The last time I hiked Bhimashankar was 14 years ago to this very season – the fag end of monsoon. The anticipation, then, was stoked by lucid descriptions by my co-worker about the pristine quality of the woods, the complex nature of the trail and the 800 year old temple dedicated to Shiva on the summit. All too eager to indulge, my friend and I took the last local train to Dadar, waited out the night on the platform and took the first train to Karjat at 4:30am. We started our hike at 8am and returned home the following day. It was all worth the effort then and I was eager to relive that experience now.
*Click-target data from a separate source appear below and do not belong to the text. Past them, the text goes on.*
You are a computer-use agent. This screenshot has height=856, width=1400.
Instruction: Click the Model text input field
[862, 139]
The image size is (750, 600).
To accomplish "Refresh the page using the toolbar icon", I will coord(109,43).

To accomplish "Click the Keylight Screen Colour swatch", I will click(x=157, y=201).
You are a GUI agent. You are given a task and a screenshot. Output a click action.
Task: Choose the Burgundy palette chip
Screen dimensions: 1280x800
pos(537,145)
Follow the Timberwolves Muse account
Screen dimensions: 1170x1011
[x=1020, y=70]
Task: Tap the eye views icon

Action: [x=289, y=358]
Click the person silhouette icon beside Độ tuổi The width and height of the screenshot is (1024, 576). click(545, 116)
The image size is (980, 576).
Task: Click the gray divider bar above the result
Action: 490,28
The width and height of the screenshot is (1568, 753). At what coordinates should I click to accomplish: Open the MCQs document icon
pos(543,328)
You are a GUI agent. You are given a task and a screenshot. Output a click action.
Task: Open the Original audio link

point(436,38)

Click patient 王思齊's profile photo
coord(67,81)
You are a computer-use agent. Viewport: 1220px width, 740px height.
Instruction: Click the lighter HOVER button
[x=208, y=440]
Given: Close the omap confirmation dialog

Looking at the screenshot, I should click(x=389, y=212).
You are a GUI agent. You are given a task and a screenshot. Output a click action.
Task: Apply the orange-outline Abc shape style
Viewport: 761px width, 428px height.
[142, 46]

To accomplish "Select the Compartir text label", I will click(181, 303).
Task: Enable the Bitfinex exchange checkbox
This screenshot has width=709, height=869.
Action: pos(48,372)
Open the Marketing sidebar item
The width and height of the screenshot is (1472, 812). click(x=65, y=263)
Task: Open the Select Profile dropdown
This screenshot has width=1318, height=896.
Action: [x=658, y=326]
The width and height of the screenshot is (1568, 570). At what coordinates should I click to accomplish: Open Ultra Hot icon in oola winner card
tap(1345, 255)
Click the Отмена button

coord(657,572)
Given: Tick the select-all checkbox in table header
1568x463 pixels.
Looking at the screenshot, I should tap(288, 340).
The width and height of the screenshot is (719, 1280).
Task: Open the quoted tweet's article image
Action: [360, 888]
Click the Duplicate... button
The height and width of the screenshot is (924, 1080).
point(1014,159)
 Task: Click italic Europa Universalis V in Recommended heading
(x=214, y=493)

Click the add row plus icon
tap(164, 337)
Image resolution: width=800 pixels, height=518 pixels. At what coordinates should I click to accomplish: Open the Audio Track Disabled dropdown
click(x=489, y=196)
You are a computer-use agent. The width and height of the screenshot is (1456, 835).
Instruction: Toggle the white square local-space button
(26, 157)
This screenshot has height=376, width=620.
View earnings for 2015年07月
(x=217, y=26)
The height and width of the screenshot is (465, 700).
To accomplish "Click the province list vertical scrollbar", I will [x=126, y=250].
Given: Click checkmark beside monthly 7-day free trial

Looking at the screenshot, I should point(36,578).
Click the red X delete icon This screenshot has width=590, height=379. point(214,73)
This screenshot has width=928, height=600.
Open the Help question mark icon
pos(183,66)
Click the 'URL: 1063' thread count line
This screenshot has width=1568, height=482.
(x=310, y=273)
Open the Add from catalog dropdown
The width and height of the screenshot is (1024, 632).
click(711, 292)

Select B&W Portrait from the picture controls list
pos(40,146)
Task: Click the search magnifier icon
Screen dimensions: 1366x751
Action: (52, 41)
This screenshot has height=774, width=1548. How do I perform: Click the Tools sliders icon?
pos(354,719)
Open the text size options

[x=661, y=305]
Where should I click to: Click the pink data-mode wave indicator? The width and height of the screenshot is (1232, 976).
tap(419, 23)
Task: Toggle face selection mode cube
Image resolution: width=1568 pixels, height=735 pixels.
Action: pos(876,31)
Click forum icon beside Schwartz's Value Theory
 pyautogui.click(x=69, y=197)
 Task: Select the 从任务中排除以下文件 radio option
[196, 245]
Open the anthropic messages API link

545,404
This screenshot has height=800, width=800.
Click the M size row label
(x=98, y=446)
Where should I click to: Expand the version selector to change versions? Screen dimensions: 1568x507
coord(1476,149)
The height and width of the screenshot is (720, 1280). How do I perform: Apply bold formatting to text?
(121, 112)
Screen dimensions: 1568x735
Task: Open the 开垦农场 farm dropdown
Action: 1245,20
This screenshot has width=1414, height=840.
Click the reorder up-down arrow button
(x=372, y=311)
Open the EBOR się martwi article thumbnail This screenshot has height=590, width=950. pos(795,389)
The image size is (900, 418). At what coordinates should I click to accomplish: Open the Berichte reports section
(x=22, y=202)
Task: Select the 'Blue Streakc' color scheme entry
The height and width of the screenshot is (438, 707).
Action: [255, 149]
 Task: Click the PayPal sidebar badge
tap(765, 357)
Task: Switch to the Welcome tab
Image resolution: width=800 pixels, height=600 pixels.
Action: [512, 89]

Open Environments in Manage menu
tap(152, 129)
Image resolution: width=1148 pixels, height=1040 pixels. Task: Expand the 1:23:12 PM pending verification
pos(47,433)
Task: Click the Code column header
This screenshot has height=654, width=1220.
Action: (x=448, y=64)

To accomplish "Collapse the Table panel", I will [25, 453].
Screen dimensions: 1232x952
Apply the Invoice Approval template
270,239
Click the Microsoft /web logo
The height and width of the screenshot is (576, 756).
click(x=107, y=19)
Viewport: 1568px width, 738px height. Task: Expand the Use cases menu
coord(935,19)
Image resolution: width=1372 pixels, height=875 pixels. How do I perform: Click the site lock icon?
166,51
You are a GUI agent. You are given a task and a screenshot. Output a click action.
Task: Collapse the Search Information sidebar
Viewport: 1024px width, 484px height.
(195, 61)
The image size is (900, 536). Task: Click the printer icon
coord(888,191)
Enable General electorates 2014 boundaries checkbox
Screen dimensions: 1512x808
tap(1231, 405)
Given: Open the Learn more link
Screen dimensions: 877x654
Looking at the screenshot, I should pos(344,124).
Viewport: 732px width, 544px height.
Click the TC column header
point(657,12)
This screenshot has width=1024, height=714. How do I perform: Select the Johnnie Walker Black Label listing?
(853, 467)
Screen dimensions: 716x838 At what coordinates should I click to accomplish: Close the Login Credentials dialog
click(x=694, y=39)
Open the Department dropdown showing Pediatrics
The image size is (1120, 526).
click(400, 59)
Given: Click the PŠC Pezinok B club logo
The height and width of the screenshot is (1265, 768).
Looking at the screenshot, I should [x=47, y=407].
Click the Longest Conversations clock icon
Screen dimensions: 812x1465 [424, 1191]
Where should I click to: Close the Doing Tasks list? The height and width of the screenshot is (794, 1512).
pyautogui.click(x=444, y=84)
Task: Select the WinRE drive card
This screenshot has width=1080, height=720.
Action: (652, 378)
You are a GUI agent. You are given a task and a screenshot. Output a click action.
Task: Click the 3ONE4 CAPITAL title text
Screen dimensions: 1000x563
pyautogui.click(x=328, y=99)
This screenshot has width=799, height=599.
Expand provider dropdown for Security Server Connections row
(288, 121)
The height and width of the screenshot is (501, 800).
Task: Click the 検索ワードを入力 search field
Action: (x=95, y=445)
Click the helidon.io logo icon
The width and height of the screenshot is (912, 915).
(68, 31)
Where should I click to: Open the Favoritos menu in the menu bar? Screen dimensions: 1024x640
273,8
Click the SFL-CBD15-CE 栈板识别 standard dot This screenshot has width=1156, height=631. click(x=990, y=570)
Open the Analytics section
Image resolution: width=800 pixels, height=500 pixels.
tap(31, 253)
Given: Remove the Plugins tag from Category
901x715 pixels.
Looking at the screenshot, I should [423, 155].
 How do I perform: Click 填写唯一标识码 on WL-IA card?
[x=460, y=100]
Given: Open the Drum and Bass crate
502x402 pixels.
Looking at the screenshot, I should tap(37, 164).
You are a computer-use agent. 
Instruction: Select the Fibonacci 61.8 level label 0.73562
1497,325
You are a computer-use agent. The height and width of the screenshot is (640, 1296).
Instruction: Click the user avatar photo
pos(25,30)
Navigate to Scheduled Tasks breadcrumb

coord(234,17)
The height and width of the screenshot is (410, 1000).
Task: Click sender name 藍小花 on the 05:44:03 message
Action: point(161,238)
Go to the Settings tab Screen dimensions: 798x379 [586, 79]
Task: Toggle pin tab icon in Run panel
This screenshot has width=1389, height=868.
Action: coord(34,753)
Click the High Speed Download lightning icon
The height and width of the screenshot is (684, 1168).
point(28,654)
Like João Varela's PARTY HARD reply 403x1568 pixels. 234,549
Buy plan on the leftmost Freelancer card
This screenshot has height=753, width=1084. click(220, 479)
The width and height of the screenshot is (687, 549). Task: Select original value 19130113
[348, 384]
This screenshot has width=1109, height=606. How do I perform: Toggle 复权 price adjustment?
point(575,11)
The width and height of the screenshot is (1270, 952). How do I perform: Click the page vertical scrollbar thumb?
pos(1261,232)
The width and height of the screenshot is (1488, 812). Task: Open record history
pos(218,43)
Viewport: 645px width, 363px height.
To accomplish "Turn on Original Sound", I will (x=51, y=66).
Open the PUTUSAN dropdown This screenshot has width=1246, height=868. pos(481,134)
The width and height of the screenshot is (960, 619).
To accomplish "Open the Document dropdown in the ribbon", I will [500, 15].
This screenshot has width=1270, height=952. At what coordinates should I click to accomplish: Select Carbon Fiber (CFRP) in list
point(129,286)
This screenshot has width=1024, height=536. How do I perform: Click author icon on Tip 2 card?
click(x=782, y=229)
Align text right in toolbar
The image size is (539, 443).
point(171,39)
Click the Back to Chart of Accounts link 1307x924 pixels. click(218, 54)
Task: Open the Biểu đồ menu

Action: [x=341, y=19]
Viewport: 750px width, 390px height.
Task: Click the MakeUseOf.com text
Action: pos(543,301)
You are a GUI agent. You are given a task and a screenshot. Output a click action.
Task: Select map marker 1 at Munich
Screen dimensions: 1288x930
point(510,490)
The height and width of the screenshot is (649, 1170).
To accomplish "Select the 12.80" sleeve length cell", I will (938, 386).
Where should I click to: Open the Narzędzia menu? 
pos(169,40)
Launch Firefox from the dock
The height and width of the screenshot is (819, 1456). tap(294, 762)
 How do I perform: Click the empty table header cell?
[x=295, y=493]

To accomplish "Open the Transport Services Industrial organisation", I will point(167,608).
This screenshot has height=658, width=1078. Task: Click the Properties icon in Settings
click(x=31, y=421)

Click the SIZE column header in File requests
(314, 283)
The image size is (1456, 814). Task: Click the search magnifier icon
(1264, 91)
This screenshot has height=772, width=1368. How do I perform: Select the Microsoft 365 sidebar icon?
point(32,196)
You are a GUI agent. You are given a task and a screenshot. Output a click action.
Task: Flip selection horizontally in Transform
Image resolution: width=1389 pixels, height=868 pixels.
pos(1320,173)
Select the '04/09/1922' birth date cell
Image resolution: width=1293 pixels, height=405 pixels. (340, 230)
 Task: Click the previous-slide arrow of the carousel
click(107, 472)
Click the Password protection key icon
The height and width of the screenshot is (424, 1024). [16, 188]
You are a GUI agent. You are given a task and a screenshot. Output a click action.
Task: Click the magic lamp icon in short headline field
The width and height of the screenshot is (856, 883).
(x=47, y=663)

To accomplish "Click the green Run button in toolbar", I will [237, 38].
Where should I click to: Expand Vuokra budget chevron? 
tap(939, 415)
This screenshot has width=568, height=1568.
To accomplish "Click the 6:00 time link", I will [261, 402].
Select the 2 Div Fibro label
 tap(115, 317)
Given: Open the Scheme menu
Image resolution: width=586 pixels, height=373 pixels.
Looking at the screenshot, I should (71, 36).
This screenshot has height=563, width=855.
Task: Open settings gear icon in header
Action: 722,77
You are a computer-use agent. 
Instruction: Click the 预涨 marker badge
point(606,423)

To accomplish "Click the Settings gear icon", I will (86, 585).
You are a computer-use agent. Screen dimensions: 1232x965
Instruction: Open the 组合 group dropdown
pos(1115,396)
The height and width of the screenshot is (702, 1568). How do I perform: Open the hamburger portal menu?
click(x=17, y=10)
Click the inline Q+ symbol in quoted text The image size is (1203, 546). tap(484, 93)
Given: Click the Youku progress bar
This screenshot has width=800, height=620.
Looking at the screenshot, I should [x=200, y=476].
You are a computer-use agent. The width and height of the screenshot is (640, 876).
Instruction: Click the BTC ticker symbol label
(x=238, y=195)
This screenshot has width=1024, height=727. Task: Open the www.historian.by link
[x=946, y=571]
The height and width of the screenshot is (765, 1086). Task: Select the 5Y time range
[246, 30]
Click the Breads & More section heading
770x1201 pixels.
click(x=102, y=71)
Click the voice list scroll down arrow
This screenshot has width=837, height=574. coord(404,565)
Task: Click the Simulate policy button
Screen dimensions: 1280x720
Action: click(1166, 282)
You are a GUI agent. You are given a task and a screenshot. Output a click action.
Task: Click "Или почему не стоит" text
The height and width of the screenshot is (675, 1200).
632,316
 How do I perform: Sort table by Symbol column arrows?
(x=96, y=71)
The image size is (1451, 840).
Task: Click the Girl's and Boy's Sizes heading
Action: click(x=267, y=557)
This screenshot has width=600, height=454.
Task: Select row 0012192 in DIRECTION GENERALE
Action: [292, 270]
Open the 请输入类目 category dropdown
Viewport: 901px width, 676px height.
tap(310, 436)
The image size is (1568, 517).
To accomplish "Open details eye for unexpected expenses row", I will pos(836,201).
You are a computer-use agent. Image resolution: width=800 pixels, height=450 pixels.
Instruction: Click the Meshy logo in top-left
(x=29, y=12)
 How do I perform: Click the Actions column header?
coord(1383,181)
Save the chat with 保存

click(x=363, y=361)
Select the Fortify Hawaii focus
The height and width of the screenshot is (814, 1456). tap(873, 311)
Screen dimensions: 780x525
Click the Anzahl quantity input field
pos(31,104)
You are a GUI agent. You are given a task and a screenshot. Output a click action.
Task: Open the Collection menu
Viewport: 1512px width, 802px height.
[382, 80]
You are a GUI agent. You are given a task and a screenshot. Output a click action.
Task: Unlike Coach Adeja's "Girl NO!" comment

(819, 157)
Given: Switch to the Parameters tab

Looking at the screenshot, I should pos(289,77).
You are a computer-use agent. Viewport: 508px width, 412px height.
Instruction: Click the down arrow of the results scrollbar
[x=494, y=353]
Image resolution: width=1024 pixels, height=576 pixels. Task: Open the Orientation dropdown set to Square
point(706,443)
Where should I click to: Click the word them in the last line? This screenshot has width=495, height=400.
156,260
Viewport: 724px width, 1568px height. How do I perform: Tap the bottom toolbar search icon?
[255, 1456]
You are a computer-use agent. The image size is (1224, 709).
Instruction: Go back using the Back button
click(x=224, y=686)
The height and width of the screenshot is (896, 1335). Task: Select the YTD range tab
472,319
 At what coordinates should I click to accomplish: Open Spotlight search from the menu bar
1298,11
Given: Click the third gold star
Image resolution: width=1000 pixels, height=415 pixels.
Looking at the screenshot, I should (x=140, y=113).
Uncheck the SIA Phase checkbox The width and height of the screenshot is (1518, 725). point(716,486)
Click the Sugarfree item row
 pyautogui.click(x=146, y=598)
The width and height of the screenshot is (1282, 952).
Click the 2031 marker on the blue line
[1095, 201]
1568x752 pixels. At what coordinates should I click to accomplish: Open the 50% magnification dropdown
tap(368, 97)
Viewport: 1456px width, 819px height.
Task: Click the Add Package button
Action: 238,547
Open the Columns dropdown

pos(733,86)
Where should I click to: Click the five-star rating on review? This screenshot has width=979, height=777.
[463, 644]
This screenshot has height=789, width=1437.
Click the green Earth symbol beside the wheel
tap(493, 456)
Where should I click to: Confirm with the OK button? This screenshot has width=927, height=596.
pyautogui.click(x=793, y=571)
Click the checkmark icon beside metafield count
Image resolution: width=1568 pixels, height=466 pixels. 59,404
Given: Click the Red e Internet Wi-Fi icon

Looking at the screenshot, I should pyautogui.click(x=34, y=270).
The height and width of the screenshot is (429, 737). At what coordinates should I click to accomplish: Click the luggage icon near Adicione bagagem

Khandas – living in the shadow of Bhimashankar
Bhimashankar is just another peak in the Sahyadri mountain range. Looks like any hill of this region, brown and arid in the summer but lush green and sporting countless streams otherwise. It’s situated at a height of 3250 ft. above sea level and connected by road to Pune. Reaching it from Mumbai is a 2250 ft. climb on a trail that serpentines 3 hills. It’s well known as a revered pilgrimage among Shiva devotees as are most forest trails in India. On the summit, a village of few hundred services this industry. I was told by the locals that the tourist season here are school holidays in May, Shivraatri and Shravan, the season of fasting observed by the Hindu Maharashtrian community.